Bipolar Disorder or Manic Depression
What is Bipolar Disorder?
Bipolar disorder, formerly called "manic-depression", is a chronic illness affecting more than 2 out of every 100 people. In bipolar disorder, people experience extreme mood swings that are much more dramatic than what we usually call "moodiness." There will be periods of depression, alternating with periods of mania, which is an intensely "high" or extremely irritable mood.
These mood swings are not for just a few hours, which may occur when we are "moody." The depression or mania will usually last for at least a week, up to several months. These highs and lows are more extreme than those experienced by most people. The mood swings can often worsen performance in work or school, and damage relationships with family and friends.
The depressive periods may seem at first to be the more common form of depression, with sadness, lack of energy and hopelessness, including suicidal thinking. People with bipolar disorder are often mis-diagnosed as having simple or "unipolar" depression when they first come to treatment. Only later, when a manic or hypomanic (a little bit manic) episode occurs, will the diagnosis of bipolar disorder be more clear.
The manic periods may include agitation and surges of energy where the person is extremely active and often impulsive and overly confident. They may have racing thoughts, rapid speech, and feel little need for sleep. Friends and family may observe a dramatic personality change. They may witness an increase in foolish or risk-taking behavior, such as sexual promiscuity, or very excessive spending. The person may appear delusional; they may express odd ideas, or develop a sudden preoccupation with religion or other topics unusual for them.

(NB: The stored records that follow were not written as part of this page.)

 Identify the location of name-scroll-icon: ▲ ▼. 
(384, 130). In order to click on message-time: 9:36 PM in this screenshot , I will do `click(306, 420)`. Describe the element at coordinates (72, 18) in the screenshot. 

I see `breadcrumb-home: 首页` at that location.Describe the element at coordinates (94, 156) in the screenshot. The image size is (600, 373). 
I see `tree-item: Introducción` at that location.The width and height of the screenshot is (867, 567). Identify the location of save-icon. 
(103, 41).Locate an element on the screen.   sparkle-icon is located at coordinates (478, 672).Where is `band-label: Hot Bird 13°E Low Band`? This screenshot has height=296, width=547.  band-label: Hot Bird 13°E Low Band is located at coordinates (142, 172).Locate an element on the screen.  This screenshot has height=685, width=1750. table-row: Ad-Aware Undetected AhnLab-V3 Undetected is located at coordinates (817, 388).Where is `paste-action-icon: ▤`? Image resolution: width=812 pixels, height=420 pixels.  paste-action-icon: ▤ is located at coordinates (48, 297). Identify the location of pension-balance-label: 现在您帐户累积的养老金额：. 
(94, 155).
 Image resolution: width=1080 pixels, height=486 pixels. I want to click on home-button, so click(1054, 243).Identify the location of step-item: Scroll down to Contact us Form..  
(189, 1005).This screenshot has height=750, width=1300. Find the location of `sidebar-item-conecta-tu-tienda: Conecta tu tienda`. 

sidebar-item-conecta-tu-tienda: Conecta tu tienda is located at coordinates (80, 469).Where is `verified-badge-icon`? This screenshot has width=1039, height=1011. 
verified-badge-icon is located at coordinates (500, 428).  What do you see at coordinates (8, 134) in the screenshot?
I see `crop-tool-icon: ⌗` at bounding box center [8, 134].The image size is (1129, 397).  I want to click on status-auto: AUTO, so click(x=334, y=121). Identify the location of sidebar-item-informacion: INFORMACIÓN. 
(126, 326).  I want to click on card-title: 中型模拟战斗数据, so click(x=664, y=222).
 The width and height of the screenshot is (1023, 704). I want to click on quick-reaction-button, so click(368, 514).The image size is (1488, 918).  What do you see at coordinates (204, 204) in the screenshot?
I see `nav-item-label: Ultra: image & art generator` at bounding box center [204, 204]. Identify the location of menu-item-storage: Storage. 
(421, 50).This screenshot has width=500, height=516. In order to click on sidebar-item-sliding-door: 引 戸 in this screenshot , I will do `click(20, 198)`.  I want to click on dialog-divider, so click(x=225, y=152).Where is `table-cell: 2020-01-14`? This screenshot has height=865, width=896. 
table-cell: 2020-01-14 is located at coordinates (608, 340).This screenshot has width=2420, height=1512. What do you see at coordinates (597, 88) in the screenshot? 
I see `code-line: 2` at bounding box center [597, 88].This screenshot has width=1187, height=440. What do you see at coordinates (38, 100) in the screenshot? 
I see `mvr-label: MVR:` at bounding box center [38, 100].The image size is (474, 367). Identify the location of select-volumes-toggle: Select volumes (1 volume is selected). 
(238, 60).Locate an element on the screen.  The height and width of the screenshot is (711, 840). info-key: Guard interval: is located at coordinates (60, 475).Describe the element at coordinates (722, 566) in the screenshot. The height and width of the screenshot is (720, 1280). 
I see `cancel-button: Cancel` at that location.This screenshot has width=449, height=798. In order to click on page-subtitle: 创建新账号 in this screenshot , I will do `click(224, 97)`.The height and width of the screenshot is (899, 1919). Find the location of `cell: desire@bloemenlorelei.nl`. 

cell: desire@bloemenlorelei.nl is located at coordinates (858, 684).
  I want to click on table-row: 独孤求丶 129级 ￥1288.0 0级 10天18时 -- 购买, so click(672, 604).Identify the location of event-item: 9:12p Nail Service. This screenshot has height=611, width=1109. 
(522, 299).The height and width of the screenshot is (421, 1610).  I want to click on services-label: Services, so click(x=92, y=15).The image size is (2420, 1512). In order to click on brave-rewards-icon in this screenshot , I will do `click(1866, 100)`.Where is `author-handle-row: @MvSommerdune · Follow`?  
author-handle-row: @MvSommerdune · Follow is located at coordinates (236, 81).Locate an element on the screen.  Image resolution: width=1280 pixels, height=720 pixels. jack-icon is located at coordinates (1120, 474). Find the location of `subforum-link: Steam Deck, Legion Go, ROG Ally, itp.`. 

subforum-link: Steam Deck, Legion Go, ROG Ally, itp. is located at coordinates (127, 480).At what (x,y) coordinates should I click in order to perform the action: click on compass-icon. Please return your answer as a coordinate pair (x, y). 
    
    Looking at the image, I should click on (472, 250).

Everyone with bipolar disorder will experience symptoms that are somewhat different. Some people's mood swings are much more extreme than others. Many people experience primarily depression, with manic periods being few and far between.
Because its forms are so varied, bipolar disorder is often hard to diagnose. It can begin at any time of life, though most commonly between ages 15 and 25. People may attribute their symptoms to stress, drug or alcohol use, or life circumstances. As a result, many people go 10 years or more before being diagnosed.
What Causes Bipolar Disorder?
We are not certain about the causes of bipolar disorder. Studies have suggested that the disease can be inherited, so that if others in your family have been diagnosed with bipolar disorder, your chances of developing it are greater. The illness also may be triggered by stress, including unexpected loss, illness, relationship or financial problems, or drug abuse.
How Can Bipolar Disorder be Treated?
Bipolar disorder is chronic and can be disabling, and can get worse without treatment. Treatment can help people get control of their mood swings. In psychotherapy they can learn to make careful lifestyle choices (with attention to regular sleep and nutrition), manage stress more successfully, avoid alcohol and drug use, and to develop a good support system.
In addition, medications are usually very helpful in keeping mood swings to a minimum. Often, different medications must be tried before one or a combination of several medications are found that work well for the individual.
Usually one medication will be a mood stabilizer such as lithum, a mineral which has been used for over 50 years for the stabilization of bipolar mood swings; or an anticonvulsant drug such as valproic acid (Depakote), lamotrigine (Lamictal) or carbamazepine (Tegretol). Antidepressants and/or antipsychotics are often used in combination with mood stabilizers.
These medications should be managed by a psychiatrist or psychiatric nurse practitioner, who is experienced in helping people with bipolar disorder, and will know how to help them manage side effects and other complications.
Finally, alternative treatments such as fish oil (omega-3 fatty acids) have been found to be helpful. To learn about effective dosing of these supplements, which are available over the counter, it is best to talk with your psychiatric provider.